── Selected excerpt
Dr. Arash M. Dizqah
Dr. Arash M. Dizqah is currently the lecturer in Intelligent Transport Systems at the School of Mechanical, Aerospace and Automotive Engineering, which he joined after about 2 years of experience as a post-doctoral research fellow with University of Surrey. He is also a member of the Centre for Mobility & Transport (CMTR) at Coventry University.
He received BSc and MSc degrees in electrical engineering from Sharif and KN Toosi Universities of Technology, Tehran, Iran, in 1998 and 2001, respectively, and a Ph.D. degree from Northumbria University, U.K., in 2014. Before starting his PhD, he used to work as an embedded systems (software and hardware) developer and architect for about 10 years.
His research interests lie in control and optimisation with applications in transportation and renewable energy systems. He is particularly interested in real-time implementation and experimental testing of nonlinear optimisation-based controllers for the applications like electric/hybrid vehicles and wind turbines. The optimisation-based strategies, such as model predictive controllers, handle nonlinearities, uncertainties and constraints in a systematic fashion.
He is a member of institute of electrical and electronics engineering (IEEE) and institution of engineering and technologies (IET).
────
• Required tasks:
#1 According to the profile, for about how long did Dizqah work as an embedded systems developer and architect before starting his PhD?
#2 Retype the profile's wording from "He received BSc" up to and including "about 10 years.".
── Information supplied
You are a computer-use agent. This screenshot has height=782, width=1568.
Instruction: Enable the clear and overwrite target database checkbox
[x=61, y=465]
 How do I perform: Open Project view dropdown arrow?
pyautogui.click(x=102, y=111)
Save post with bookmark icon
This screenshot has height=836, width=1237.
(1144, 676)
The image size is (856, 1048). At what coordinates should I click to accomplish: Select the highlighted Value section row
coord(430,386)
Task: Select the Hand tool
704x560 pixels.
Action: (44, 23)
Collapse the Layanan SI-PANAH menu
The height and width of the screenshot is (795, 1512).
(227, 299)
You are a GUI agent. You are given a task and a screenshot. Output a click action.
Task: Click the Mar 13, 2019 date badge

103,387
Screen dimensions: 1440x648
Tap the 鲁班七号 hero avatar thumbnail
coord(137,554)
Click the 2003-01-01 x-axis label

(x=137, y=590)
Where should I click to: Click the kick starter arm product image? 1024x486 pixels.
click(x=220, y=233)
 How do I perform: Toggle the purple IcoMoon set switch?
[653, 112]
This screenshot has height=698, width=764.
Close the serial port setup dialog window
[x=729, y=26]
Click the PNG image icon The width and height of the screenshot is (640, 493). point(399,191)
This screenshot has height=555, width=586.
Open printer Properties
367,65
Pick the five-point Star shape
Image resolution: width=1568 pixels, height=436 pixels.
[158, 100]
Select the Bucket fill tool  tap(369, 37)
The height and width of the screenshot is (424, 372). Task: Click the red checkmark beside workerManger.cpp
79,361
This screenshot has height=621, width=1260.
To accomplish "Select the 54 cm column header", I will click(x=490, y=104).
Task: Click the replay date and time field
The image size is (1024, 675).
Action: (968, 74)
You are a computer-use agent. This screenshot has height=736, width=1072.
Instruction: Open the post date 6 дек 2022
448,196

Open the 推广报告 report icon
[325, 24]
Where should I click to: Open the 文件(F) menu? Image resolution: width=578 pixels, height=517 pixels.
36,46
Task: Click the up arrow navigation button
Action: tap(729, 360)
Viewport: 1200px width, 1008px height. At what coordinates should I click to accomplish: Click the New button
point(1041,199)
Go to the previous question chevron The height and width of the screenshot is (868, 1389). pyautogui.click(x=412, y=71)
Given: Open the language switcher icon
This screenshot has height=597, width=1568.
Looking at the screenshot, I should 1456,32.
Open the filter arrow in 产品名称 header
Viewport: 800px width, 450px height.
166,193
────
• Problem solutions:
#1 About 10 years.

#2
He received BSc and MSc degrees in electrical engineering from Sharif and KN Toosi Universities of Technology, Tehran, Iran, in 1998 and 2001, respectively, and a Ph.D. degree from Northumbria University, U.K., in 2014. Before starting his PhD, he used to work as an embedded systems (software and hardware) developer and architect for about 10 years.